Allowing missing item or attributes in operator's itemgetter and attrgetter

Hello!

I was about to refactor some code and was surprised I didn’t have this option. Is not that I need it in a lot of places, but as IMO it totally makes sense, I thought about gathering opinions here.

So, the idea: add a default keyword-only option to attrgetter and itemgetter; if the item or attribute are not present that default would be returned

IOW, today we have that after f = attrgetter('name'), the call f(b) returns b.name, and with this new option we could have that after f = attrgetter('name', default=XYZ), the call f(b) returns getattr(b, 'name', XYZ).

Correspondingly, today we have that after f = itemgetter(2), the call f(r) returns r[2], and with this new option we could have that after f = itemgetter(2, default=XYZ), the call f(r) returns r.get(2, XYZ).

Of course this would also work with multiple items or attributes.

What do you think?

Thanks!

7 Likes

It would partially cover Indexable get method. [1,2,3].get(4) # None.

At least for cases where pre-building getter is sensible.

E.g. it would be a good option to get parameters from sequence:

get_params = itemgetter(*range(5), default=EMPTY)

assert len(sys.argv) <= 5
_, a, b, c, d = get_params(sys.argv)

Apart from that, I use itemgetter and attrgetter extensively and making these more functional would certainly be beneficial.

1 Like

Also, one desirable feature for me would be a flag to always return tuple regardless of how many keys/names/indices were sourced to arguments.

The way it is now makes programatic use a bit complicated, needing to make exception when there is only 1 arg. So that the output is consistently a tuple of values.

E.g.:

IG1 = itemgetter(1, return_tuple=True)
print(IG1(['a', 'b']))    # ('b',)

E.g. Used fairly ugly conditional to fix this: gh-124652: partialmethod simplifications by dg-pb · Pull Request #124788 · python/cpython · GitHub

2 Likes

As was previously discussed in Ability to specify default values on itemgetter and attrgetter, I think it’s important to address how default values are specified when multiple items are to be returned.

It can be one default value for all items:

itemgetter('a', 'b', default=0)({}) # returns (0, 0)

Or a mapping of default values:

itemgetter('a', 'b', default={'a': 1, 'b': 0})({}) # returns (1, 0)

Or a tuple of default values:

itemgetter('a', 'b', default=(1, 0))({}) # returns (1, 0)

I’d love to have this feature too, but it should probably be discussed in a separate thread.

2 Likes

Hey everybody! Thanks for your feedback!

I think that having a default on each item opens a lot of complexities in consideration of that we really want to be able to express a simple default.

One item with one default is easy and straightforward, and several items with one overall default is easy to explain and understand.
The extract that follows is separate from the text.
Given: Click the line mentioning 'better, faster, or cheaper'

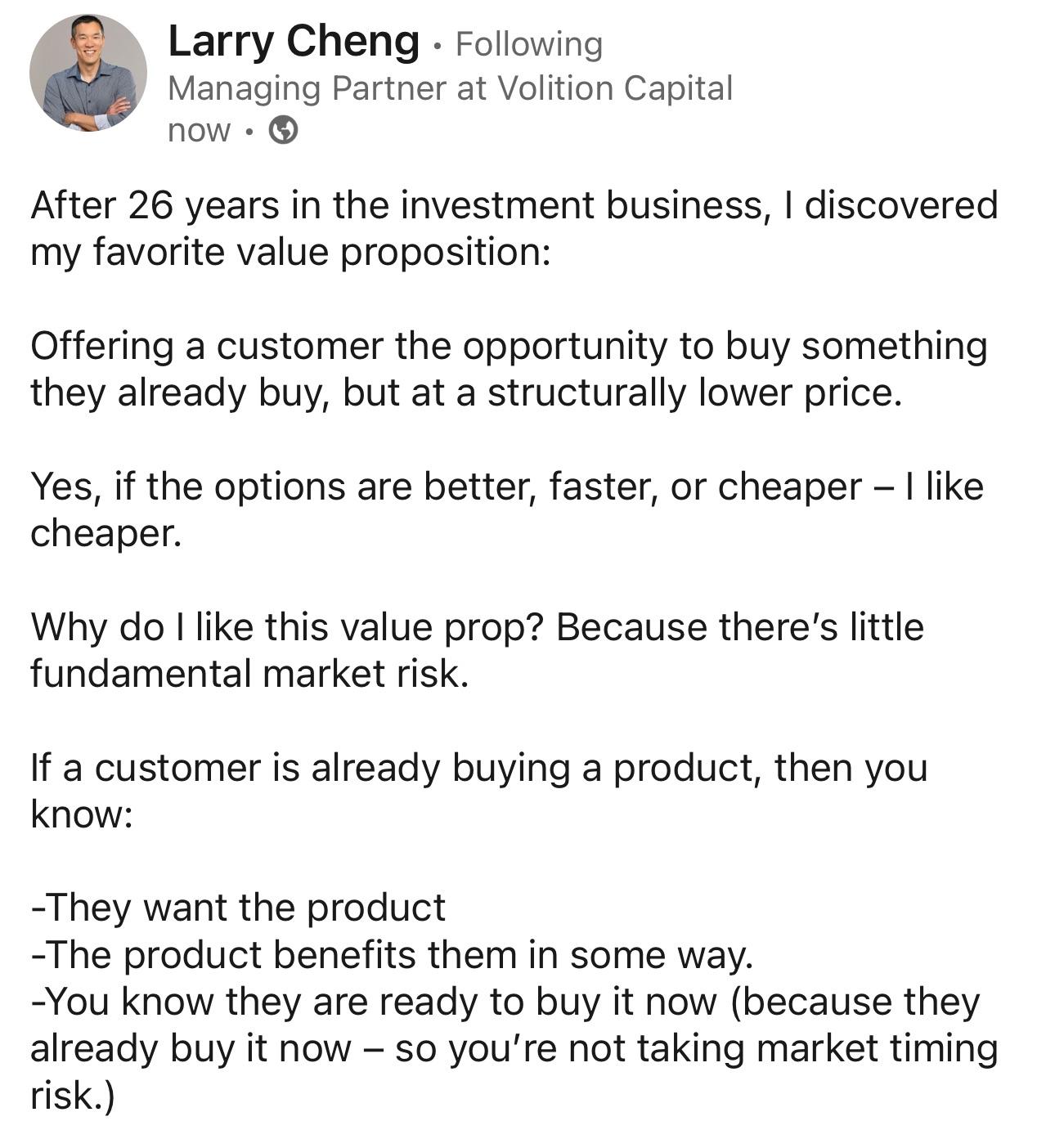Looking at the screenshot, I should point(507,488).
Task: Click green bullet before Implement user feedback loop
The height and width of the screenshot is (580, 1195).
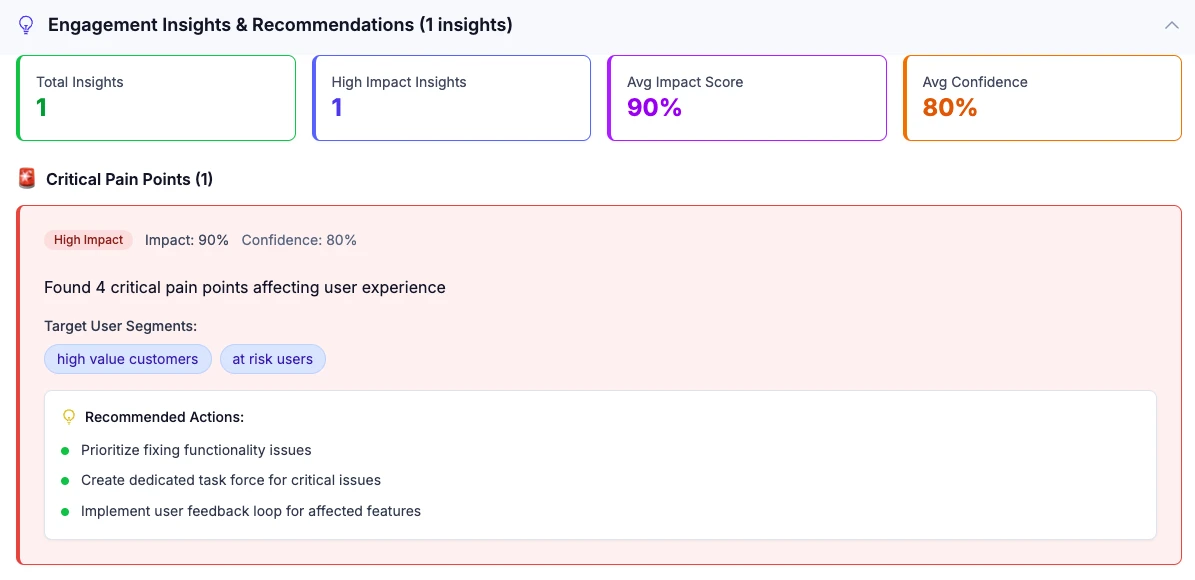Action: pyautogui.click(x=65, y=512)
But the moment we want to tackle multiple defaults, it’s gets more complex and the behaviour is not easily predictable, beyond if we use a dict or a tuple. What if the quantity of items in the default does not match the quantity of items? (or the names, for the case of the dict)

The really complex thing to solve here is “what if I want to pass a dict or a tuple as a single default?” E.g.:

>>> itemgetter('a', default=(1, 2)({})
(1, 2) 
>>> itemgetter('a', 'b', default=(1, 2))({})
((1, 2), (1, 2)) 

We could solve these situations having two new parameters: default for the case of one overall default value, and defaults for multiple ones (being a tuple or a dict)… I think we need to answer some questions here…

  • is this case of multiple defaults so common?
  • default and defaults aren’t too similar? (may be confusing).
  • is a good path into the future to implement default and understand after usage if defaults is really needed?

Thanks! Regards,

Just my 2c. The latter (single value) is likely the more intuitive option ~and aligns well with typing (e.g. red squiggles and type errors if you get it wrong).~

You could also make the former still work with a combination of an iterator, also allowing default_factory, and a lambda.

Edit: yeah I’m dumb ignore the length thing (and also apparently I can’t strike through either :man_facepalming:)

Thought of this too. However, multiple defaults case would ideally allow partial defaults.

It is easy with dict, however tuple case would need a sentinel to indicate NO_DEFAULT.

The issue is that dict is going to be slow, while the reason I use itemgetter is usually performance.

What about supportting single default, but providing a way to combine them? So that the user can only specify 1 default, but can combine different itemgetter objects into 1.

E.g.:

IGA = itemgetter('a', default=1)
IGBC = itemgetter('b', 'c', default=2)
IGD = itemgetter('d')

# Combine?
IG = itemgetter(IGA, IGBC, IGD, default=FBCK_DEF) # Issue: can not have `itemgetter` instance keys
IG = itemgetter.combine(IGA, IGBC, IGD, default=FBCK_DEF)
IG({})    # (1, 2, 2, FBCK_DEF)

So that the user can only specify 1 default, but itemgetter has intrinsic multiple-defaults logic which is used when objects are combined.

This way there is full customisation with simple and intuitive (at least to me) interface.

Hey! Thanks for the idea… I found that itemgetter combinations really complex. I’m reluctant to propose something that is already hard to explain how it would work :confused:

In terms of usage or implementation? Or both?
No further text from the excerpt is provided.